- About The Project
- Getting Started
- Usage
- Environment Variables
- Start crawling
- Features
- Contributing
- License
- Contact
A fast high-level web crawling and web scraping application framework that includes multiple features using Go. Used to crawl websites concurrently and extract structured data from their pages. Hosted on a web server in a Docker container on AWS that implements a REST API. This project includes a Dockerfile that is ready to go out of the box and can be hosted locally. Simply follow the instructions below to get started!
-
This assumes you already have a working Go environment, if not please see this page first.
-
This assumes you already have a working Docker environment, if not please see this page first.
-
This assumes you already have a working Discord bot, if not please see this page first.
-
If you are deploying the container to AWS, please configure your AWS credentials. Please see this page for assistance.
-
Clone the repo
git clone https://github.com/cody6750/web-crawler
-
Get Go packages
go get github.com/aws/aws-sdk-go go get github.com/gorilla/mux go get github.com/sirupsen/logrus
The Web Crawler is designed to be deployed on AWS EC2 as a Docker container implementing a REST API, though it can be deployed locally by building and executing the exectuable or deploying the Docker container locally on your machine. This section will cover 2 of the ways to do so. Please note that these instructions are for Mac OS using a bash terminal.
- Navigate to
webcrawler
repo location - Navigate to the
/web
directory, build the go exectuable . Set environment variables if you want to override anything.
go build -o app
- Run the go exectuable
./app
-
Navigate to the
discord-tracking-bot
repo location. -
Navigate to the
/web
directory, build the go exectuable .
go build -o app
- Build the Docker image using the Dockerfile. Set environment variables if you want to override anything, in the Dockerfile.

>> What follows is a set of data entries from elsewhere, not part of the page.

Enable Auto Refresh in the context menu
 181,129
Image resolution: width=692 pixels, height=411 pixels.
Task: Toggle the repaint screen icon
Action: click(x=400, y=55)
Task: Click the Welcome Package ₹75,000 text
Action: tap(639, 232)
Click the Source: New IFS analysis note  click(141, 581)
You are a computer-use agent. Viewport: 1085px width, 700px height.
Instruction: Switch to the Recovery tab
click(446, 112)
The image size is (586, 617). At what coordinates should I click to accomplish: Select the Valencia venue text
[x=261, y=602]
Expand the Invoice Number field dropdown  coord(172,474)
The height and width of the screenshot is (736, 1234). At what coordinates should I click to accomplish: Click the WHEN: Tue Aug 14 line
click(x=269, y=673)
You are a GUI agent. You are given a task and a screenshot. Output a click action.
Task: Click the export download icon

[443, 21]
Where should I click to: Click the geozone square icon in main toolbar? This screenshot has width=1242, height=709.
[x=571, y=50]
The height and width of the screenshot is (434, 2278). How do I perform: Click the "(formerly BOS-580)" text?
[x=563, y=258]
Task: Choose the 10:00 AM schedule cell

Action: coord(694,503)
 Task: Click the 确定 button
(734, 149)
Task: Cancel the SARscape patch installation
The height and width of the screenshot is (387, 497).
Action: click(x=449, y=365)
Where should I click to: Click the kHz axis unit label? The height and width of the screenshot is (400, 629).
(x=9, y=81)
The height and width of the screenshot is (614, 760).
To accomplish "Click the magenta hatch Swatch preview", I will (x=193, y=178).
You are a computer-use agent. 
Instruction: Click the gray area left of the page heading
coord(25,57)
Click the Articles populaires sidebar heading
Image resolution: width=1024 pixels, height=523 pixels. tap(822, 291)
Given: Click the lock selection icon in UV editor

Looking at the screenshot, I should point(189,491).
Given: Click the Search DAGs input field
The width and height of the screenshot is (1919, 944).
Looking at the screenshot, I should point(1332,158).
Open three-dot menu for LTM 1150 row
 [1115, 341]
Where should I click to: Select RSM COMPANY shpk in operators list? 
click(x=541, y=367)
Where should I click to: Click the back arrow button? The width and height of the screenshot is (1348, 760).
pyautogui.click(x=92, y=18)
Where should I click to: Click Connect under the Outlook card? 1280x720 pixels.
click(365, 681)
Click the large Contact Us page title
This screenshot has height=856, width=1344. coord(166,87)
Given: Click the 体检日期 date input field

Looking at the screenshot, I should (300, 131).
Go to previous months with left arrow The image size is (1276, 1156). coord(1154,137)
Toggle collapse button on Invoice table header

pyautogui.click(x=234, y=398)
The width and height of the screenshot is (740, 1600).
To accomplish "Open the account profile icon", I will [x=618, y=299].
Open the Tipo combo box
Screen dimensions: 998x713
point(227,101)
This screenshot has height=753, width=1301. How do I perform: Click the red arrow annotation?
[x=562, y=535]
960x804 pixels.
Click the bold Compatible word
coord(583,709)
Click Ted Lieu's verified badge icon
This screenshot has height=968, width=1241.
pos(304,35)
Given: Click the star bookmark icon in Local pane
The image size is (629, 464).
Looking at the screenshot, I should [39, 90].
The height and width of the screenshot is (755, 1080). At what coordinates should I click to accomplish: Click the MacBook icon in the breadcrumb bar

docker build -t webcrawler .
- Run the Docker image.
docker run -d -p 9090:9090 --network=discord --name webcrawler webcrawler
- Check for docker container
docker ps -a
- Check docker logs
docker logs webcrawler
The Discord Tracking Bot uses environment variables to set configuration. Use Dockerfile or set through shell console.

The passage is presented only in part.